13 de septiembre de 2011

ARS MORIENDI (32)


32# MÉTODO PARA PARTIR DIENTES

El grito de Pitusa, su atronador alarido, provocó varias grietas en la tierra. La ferviente pulsión de los globos oculares hizo que sus ojos se perdieran más allá de sus pestañas. Tuvo, incluso, que utilizar las manos como cazos por si alguno de los dos internos, obligado por la gravedad y sometido a una presión de atmósferas variadas, se decidía por fin a abandonar su órbita. Pitusa se tiraba de los pelos, resoplaba y los papos se le hincharon como a un sapo reventado de nicotina. Pero todo era mentira, una engañifa, puro teatro. Con el perdón de Feng: un cueto chino.

—¡Hay un gocho ardiendo!

Es muy curioso pero Sombrero pegó un bote. Algo en su interior —lo vi en sus lacrimales— presagiaba una tormenta de granizo.

Pitusa señalaba el camino de los baños. Se dirigió a Sombrero.

—¡Un cerdo de tamaño regular!

Salimos pitando hacia el lugar donde se abrasaba el animal. Sombrero, a la cabeza, con las manos taponaba sus oídos. No encajó muy bien lo del cerdo y corría como un gallo sin cabeza. Yo me iba cascando el culo por detrás y pensando si no sería Sombrero el gallo de la fábula de Iriarte. Pero este gallo corría demasiado y tenía cuerdas vocales. Sombrero no paraba de utilizar su órgano fonador, aunque se limitaba a registrar su voz con unas pocas sílabas que repetía sin descanso, ya que apretaba el culo y no había organismo vivo que lo persiguiera.

—¡Chistera!, ¡Chistera! —gritaba.

—¡Chistera!

Y lo repitió tantas veces como quiso hasta llegar al emplazamiento de la porcina ignición.

Nos sacó doce segundos en la etapa y, cuando llegamos al baño, Sombrero ya había apagado el fuego. Se encontraba de rodillas sobre el cuerpo, llorando sin descanso, preso de una desesperación de tal calibre que si hubiéramos sabido que la broma le iba a caer tan gorda, habríamos quemado otro cerdo distinto. Pero no era por el cerdo, que ya venía muerto, sino por el cariño que Sombrero dispensaba a ese trozo negro y humeante.

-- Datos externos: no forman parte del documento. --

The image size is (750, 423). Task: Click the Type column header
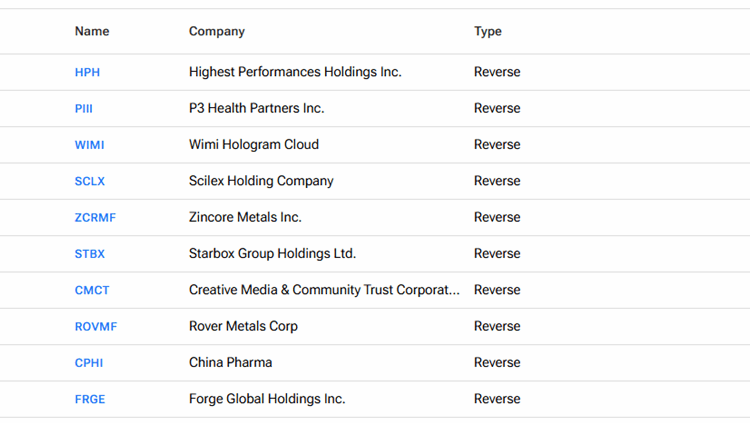pos(488,32)
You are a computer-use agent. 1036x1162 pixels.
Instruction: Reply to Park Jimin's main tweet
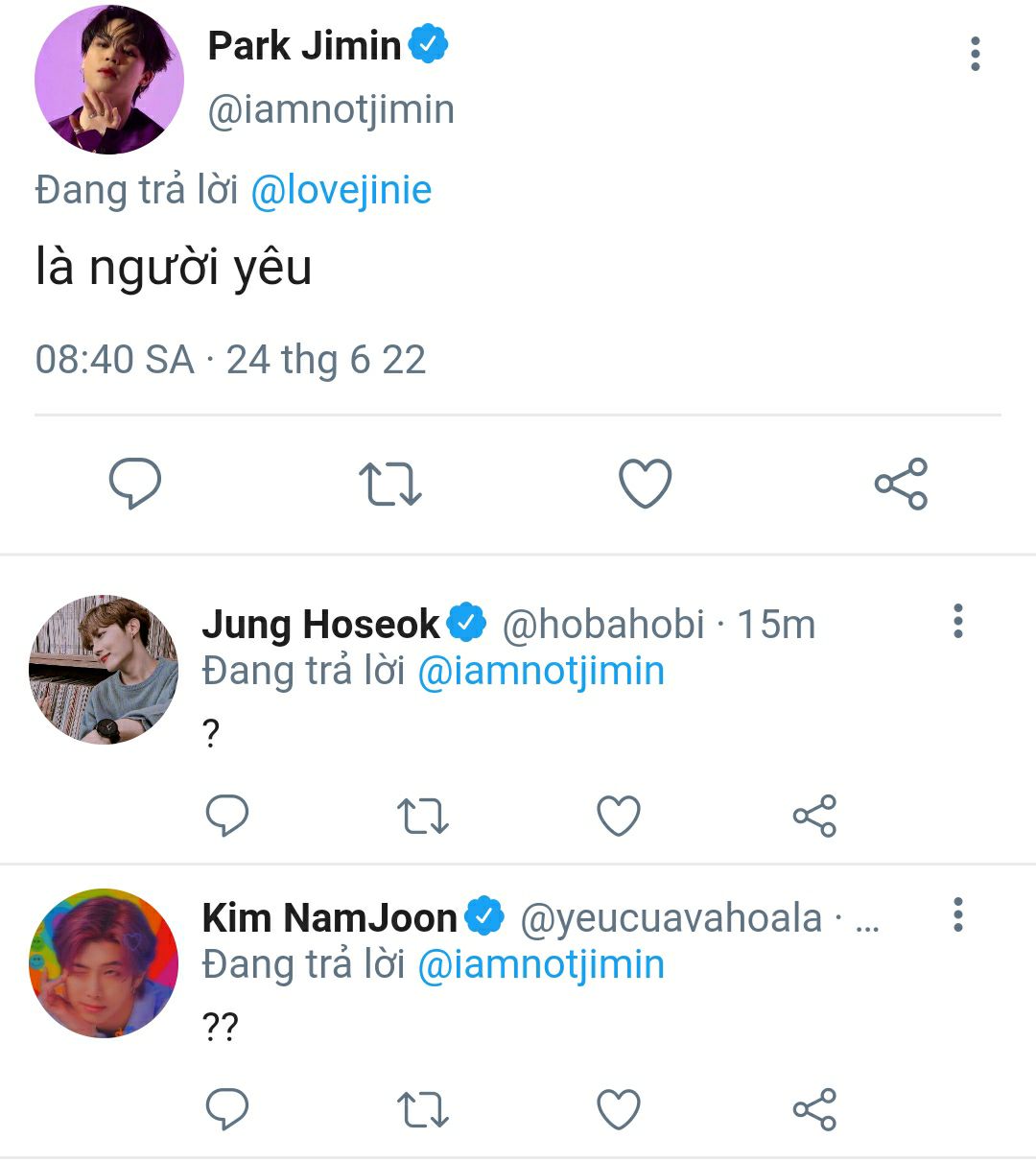[x=135, y=483]
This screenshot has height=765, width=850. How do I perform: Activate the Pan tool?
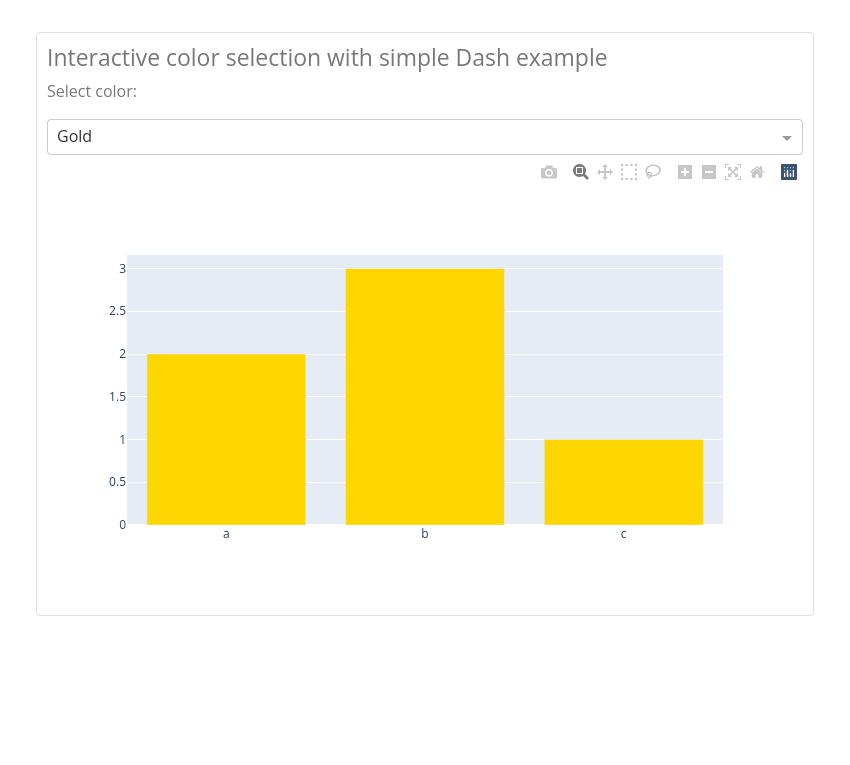604,172
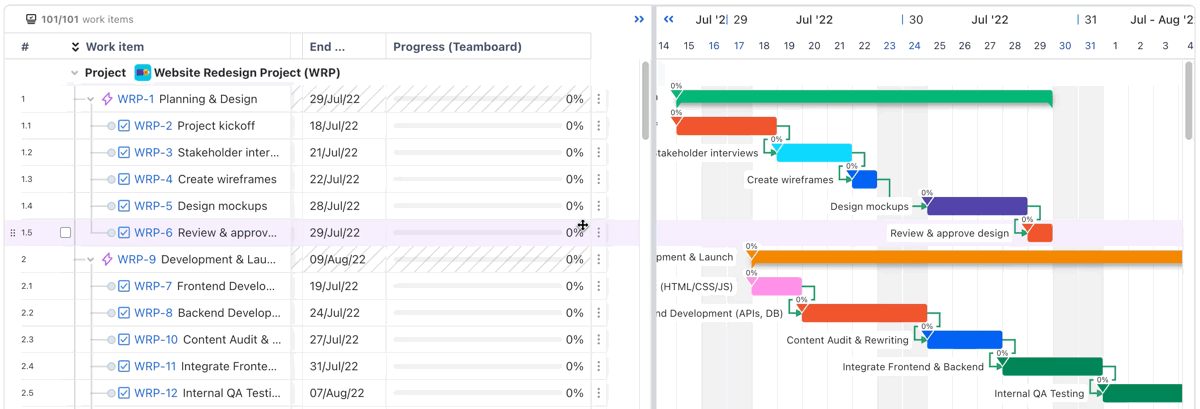This screenshot has height=409, width=1200.
Task: Click the Progress (Teamboard) column header
Action: coord(457,47)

—Chistera —murmuró, como si se le hubiera ido un familiar.

—Sólo era un cerdo —dijo Pitusa.

—¿Sólo un cerdo, mala puta? —se incorporó, nos hizo frente.

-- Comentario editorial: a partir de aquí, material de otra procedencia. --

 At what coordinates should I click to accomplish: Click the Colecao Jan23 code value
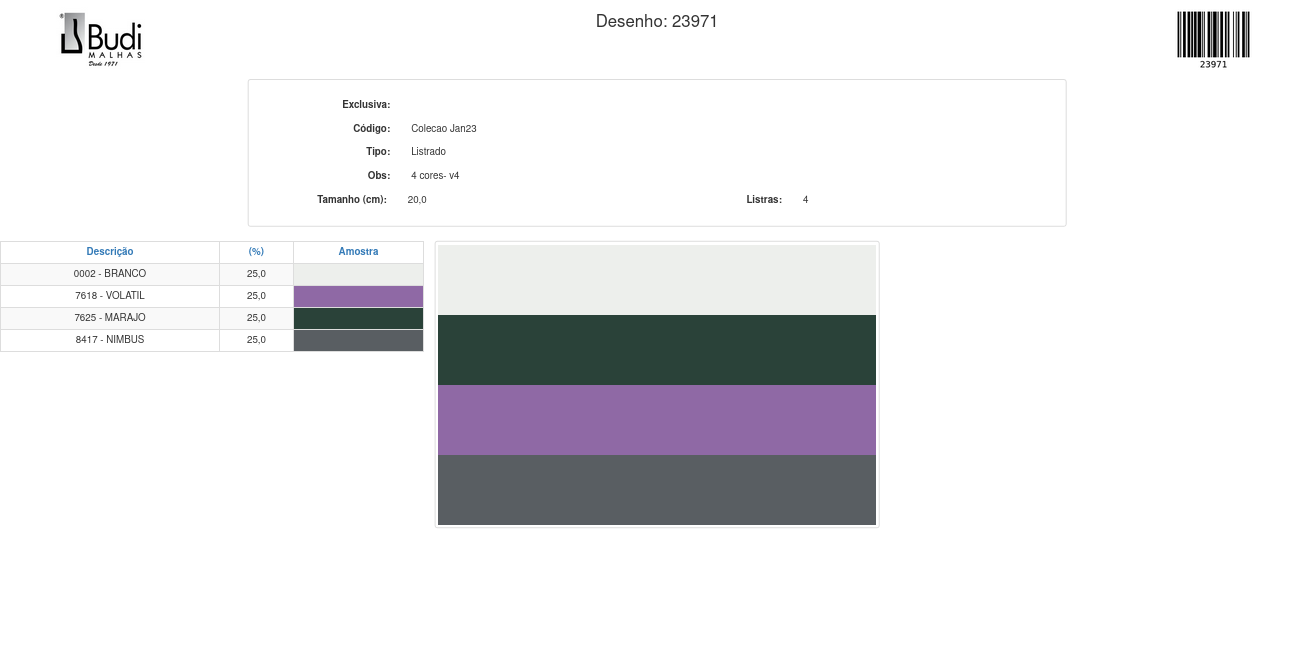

Se podían captar a simple vista los conductos sangrantes en lo blanco de sus ojos. En ese momento no todo el mundo se parecía en eso, pero sí en la disposición de la universal y catedralicia raja que, mutatis mutandis, es la misma para casi todos los bípedos.

—Un respeto —defendí mis intereses como nunca los debí defender.

—¿Un respeto me pides, hijo de zorra? Mi mujer se ha quemado como un perro, y vosotros mancillando su estirpe.

—Como un cerdo —dijo Pitusa.

Sombrero recuperó su llorar desencajado, acariciando el lomo acartonado del gran bicho.

—Pobre Chistera —dijo.

—¡Pero si sólo era un cerdo! —estalló Pitusa obviando el tacto debido—. ¡Sólo un puto cerdo!

Sombrero, cuya galantería estaba fuera de toda duda, la tomó conmigo. Me ofreció una galleta que amablemente rechacé. Después se ofreció a reventarme la cabeza con los pies. Pero luego ya no hizo preguntas y, como me pilló en un extraordinario estado de pasmo inaudito, se limitó a partirme los paletos con un ramazo de roble.

Pitusa me llevó a la tienda como a un borracho se le deja a la puerta de su casa: con la sensación de que no por haber sido la primera vez, será la última.